(Stored data entries)

%%

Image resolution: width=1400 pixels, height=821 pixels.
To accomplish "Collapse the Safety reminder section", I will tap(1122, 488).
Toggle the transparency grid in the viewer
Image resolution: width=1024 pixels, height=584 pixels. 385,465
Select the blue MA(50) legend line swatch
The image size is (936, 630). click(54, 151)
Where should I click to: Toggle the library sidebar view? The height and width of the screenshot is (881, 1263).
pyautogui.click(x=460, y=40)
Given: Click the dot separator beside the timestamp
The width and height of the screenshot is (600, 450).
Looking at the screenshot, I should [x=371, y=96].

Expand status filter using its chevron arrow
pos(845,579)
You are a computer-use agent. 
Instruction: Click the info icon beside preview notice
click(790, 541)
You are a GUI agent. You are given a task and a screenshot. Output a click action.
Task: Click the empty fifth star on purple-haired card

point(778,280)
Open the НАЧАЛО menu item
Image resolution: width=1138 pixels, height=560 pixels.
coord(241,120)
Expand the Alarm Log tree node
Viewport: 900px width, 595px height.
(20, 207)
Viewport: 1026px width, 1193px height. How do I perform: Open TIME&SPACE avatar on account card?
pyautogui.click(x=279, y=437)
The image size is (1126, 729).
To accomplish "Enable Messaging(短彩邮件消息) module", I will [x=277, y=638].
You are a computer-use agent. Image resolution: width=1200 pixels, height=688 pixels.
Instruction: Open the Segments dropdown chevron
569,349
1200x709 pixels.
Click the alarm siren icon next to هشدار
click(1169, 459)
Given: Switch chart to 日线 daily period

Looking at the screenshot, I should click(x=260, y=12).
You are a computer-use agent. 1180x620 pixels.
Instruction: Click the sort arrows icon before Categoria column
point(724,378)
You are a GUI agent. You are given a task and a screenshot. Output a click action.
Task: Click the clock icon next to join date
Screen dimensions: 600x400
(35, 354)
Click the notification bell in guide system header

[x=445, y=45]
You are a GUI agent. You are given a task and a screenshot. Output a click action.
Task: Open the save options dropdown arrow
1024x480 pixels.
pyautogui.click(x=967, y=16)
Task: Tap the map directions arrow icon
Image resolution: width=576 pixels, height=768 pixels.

%%

**Instructions for the task**
Write out exactly the lines starting with the one that holds "Task: Open the save options dropdown arrow" and running through the last line above.

**Response to this exercise**
Task: Open the save options dropdown arrow
1024x480 pixels.
pyautogui.click(x=967, y=16)
Task: Tap the map directions arrow icon
Image resolution: width=576 pixels, height=768 pixels.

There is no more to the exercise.